お仏壇の前に座ると、そのお宅のご先祖さまがどの程度大事にされているかがだいたい分かる。と同時に、御本尊様の安座されている意味がどれほど理解されているかが解る。
さすがに、お年寄りが健在のお宅はおおむねキチンとしている。共稼ぎで昼間が留守のお宅や、婚期を逃したオヤジの独居だと悲惨なものだ。それに、年に1回、お盆の2・3日だけ家を開けて風を通す程度の、ほぼ空き家状態のお宅のお仏壇は目も当てられない。わりと小奇麗にお仏壇が整頓されて、昔の写真が並べられて故人の好物がお供えしてあったりしてどことなく生活感が漂っていたりするのは後家さんの一人暮らしだったりする。
坊主というのは見なくて良いようなその家の暮らしぶりをどこかしら覗き見しているようなところもある。中には、そういう他人の内情を喜々としておしゃべりするような坊主もいたりして、聞くに堪えないこともある。どちらかというと、私はそういうことが嫌いな方だからかなりなストレスになってしまう。万善寺の庫裡をネグラにしているマイママもそういう野次馬的会話が大好きで、私が棚経から帰ると、やたらに根掘り葉掘りしつこく聞いてくる。そういうことがほぼ1ヶ月近く毎日のように続くから耐えられない。

憲正さんがいなくなってから2年目の夏を迎えている。今年は、1周忌の法事の前に墓石を建立した。万善寺の墓地は、雑木林が茂る里山の一角にあって、これだけ暑い夏でもひんやりとして気持ちがいい。
棚経が終わって、少し休憩して、墓掃除に出かけた。
まだ日が高いうちは、山の獣も昼寝をしている頃だからクマやイノシシに襲われることも無いだろうが、この近年はやたらとアチコチでクマの出没情報が飛び交っているし、寺の裏山は昔から彼らの通り道になっているところもあるから、安心はできない。

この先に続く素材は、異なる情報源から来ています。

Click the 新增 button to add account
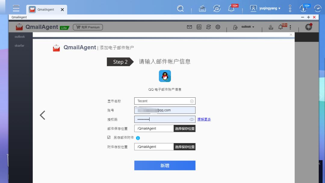This screenshot has width=325, height=183. pos(165,165)
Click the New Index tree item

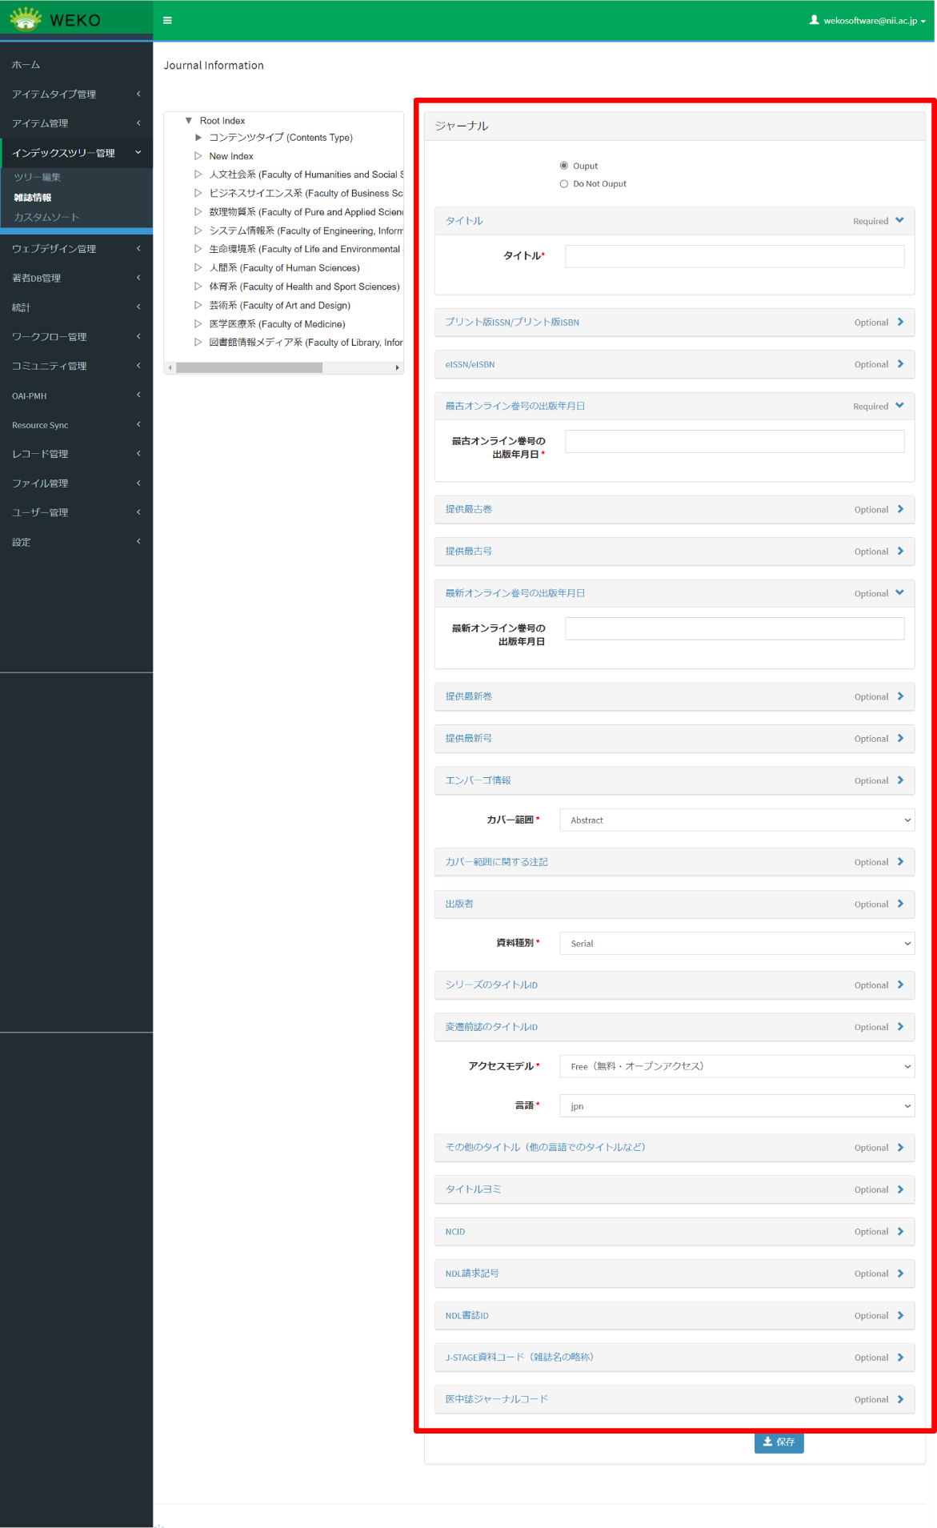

だから今年は、全く美人じゃないけど歌が上手くてそれなりにキュートなKellie Pickierおねえさまのカントリー・ロックをBluetoothSpeakerへ飛ばしてガンガン鳴らした。万善寺歴代住職の大和尚さんや、たくさんの役僧亡僧さんもさぞかしうるさかっただろう。
墓掃除をしていつも思うことだが、寺の墓地は雑草がはびこることも殆どないし、とても綺麗だ。きっと仏様の功徳が墓地全体に行き渡っているのだろう。

憲正さんの墓石が安座された時に、本堂横にある斑入り青葉の枝木を摘みとって基礎石の脇へ挿し木にしておいた。毎日墓参りも出来ないから、運が良ければ根付いてくれるかもしれないとその程度のことだったが、今年の暑さで花入れの青葉はほぼ全滅していたが憲正さんの青葉だけはかろうじて枯れないでいた。
根付いたかどうかは分からないが、憲正さんのパワーを感じた。